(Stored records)
************

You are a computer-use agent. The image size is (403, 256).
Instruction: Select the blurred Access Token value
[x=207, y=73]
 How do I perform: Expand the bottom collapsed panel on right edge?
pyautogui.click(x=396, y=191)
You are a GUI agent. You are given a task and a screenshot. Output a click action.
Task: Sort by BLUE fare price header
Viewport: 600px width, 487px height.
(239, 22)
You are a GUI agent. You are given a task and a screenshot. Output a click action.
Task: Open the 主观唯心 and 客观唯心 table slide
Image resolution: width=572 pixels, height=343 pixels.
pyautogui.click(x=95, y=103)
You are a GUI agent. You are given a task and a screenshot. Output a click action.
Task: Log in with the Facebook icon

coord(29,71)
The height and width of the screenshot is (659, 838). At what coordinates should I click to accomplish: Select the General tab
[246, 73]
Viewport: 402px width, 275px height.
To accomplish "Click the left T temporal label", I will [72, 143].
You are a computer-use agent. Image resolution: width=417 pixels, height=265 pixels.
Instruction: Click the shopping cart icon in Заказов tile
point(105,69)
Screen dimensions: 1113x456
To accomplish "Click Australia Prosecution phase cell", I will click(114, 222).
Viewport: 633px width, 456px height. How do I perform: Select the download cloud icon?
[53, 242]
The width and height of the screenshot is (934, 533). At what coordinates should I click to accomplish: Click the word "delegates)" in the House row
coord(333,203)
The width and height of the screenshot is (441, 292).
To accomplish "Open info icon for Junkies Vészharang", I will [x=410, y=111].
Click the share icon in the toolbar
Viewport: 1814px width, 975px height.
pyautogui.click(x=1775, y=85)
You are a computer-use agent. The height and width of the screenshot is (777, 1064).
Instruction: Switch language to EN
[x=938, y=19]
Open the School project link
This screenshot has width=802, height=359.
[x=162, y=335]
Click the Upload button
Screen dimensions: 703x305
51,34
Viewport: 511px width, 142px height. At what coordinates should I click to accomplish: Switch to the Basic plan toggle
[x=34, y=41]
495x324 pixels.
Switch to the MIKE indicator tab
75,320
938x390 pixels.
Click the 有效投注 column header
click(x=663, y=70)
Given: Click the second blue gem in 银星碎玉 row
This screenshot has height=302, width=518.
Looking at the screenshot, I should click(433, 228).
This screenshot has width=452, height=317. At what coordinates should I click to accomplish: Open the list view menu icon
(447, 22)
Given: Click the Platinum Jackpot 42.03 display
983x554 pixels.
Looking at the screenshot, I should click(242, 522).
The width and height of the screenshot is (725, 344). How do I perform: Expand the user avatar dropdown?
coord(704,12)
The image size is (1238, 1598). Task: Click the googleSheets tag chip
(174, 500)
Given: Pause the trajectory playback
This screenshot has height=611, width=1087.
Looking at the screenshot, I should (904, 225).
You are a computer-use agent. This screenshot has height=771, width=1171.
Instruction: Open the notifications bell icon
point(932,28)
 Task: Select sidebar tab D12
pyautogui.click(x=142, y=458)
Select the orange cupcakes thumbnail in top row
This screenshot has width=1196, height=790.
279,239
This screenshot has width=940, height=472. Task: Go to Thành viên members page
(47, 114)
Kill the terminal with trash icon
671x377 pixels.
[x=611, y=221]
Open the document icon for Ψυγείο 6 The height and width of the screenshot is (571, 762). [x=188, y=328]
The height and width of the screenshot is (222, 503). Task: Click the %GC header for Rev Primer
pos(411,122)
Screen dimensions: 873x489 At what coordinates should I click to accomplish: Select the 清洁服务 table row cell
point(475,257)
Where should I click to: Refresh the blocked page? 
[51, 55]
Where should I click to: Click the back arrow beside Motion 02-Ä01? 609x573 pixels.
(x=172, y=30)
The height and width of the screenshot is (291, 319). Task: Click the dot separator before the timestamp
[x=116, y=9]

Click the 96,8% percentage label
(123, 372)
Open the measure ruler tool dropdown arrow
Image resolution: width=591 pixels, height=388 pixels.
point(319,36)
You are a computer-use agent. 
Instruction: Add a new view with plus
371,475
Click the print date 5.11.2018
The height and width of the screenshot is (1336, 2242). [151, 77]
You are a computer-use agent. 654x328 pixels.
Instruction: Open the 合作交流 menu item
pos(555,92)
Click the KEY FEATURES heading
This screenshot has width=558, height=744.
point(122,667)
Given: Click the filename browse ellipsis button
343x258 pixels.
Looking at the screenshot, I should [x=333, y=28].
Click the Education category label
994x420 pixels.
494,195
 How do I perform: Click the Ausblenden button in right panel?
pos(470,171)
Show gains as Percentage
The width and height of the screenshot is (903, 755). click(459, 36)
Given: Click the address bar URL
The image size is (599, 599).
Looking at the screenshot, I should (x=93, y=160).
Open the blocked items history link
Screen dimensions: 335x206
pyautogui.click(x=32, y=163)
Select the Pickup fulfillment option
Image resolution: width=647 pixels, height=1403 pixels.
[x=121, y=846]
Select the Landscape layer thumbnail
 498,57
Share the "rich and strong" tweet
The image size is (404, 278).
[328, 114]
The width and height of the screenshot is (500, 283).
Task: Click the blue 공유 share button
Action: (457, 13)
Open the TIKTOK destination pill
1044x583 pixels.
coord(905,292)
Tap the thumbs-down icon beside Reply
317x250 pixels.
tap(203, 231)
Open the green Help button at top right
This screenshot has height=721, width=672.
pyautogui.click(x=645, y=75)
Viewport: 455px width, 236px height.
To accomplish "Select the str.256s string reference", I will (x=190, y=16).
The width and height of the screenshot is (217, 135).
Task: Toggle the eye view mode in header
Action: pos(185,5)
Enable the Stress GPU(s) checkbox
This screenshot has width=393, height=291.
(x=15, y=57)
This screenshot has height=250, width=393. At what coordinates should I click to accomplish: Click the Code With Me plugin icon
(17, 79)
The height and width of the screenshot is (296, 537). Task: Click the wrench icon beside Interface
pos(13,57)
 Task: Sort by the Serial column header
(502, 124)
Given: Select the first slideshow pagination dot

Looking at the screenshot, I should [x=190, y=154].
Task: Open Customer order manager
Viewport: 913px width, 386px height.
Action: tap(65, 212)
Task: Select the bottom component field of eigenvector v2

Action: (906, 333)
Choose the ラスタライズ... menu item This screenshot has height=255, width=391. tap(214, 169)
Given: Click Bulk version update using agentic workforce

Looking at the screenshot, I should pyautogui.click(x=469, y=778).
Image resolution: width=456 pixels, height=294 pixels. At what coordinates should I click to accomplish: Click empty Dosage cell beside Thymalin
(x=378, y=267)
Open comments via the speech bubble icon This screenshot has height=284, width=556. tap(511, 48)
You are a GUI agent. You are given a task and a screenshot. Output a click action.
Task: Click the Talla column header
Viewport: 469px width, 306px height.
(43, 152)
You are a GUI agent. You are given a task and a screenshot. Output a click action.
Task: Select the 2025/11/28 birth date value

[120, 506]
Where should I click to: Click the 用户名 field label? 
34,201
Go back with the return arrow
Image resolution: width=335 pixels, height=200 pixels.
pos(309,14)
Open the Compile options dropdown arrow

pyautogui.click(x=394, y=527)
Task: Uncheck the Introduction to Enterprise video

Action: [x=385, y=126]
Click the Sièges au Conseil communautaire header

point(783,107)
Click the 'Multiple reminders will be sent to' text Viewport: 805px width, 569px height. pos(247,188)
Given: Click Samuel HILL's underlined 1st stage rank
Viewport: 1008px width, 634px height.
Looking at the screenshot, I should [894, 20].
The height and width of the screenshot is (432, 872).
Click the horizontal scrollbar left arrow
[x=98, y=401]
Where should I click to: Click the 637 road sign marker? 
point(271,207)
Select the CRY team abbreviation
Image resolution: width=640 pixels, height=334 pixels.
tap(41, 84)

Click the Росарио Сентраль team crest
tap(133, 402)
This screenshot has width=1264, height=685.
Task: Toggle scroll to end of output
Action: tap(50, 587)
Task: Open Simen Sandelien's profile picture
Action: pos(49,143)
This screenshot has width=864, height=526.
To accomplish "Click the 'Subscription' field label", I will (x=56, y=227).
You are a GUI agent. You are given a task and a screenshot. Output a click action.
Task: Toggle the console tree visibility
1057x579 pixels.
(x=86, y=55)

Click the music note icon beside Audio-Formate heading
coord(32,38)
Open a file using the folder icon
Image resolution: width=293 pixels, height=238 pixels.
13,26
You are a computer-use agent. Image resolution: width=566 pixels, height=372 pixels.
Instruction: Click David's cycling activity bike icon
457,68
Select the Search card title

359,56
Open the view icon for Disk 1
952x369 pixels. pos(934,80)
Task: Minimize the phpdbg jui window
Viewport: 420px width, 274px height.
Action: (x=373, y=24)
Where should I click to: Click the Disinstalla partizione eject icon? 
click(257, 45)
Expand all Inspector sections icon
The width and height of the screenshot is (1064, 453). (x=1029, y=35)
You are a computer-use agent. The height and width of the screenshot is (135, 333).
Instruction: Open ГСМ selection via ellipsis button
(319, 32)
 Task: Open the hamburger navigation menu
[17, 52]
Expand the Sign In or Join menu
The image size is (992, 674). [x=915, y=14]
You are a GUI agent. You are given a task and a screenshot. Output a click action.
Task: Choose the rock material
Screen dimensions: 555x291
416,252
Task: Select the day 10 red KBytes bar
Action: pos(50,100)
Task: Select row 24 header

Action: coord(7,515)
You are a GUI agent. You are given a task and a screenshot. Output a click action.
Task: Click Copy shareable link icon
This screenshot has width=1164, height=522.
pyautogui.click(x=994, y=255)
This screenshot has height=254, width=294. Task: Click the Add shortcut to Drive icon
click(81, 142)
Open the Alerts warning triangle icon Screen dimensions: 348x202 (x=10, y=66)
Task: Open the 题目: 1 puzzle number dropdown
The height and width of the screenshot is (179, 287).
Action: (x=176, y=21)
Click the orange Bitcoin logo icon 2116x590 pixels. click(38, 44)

************

Could you repeat exactly the lines above from the line with "Where should I click to: Click the back" up to and including the line with "Given: Click the address bar URL", and only those?

Solution below:
Where should I click to: Click the back arrow beside Motion 02-Ä01? 609x573 pixels.
(x=172, y=30)
The height and width of the screenshot is (291, 319). Task: Click the dot separator before the timestamp
[x=116, y=9]

Click the 96,8% percentage label
(123, 372)
Open the measure ruler tool dropdown arrow
Image resolution: width=591 pixels, height=388 pixels.
point(319,36)
You are a computer-use agent. 
Instruction: Add a new view with plus
371,475
Click the print date 5.11.2018
The height and width of the screenshot is (1336, 2242). [151, 77]
You are a computer-use agent. 654x328 pixels.
Instruction: Open the 合作交流 menu item
pos(555,92)
Click the KEY FEATURES heading
This screenshot has width=558, height=744.
point(122,667)
Given: Click the filename browse ellipsis button
343x258 pixels.
Looking at the screenshot, I should [x=333, y=28].
Click the Education category label
994x420 pixels.
494,195
 How do I perform: Click the Ausblenden button in right panel?
pos(470,171)
Show gains as Percentage
The width and height of the screenshot is (903, 755). click(459, 36)
Given: Click the address bar URL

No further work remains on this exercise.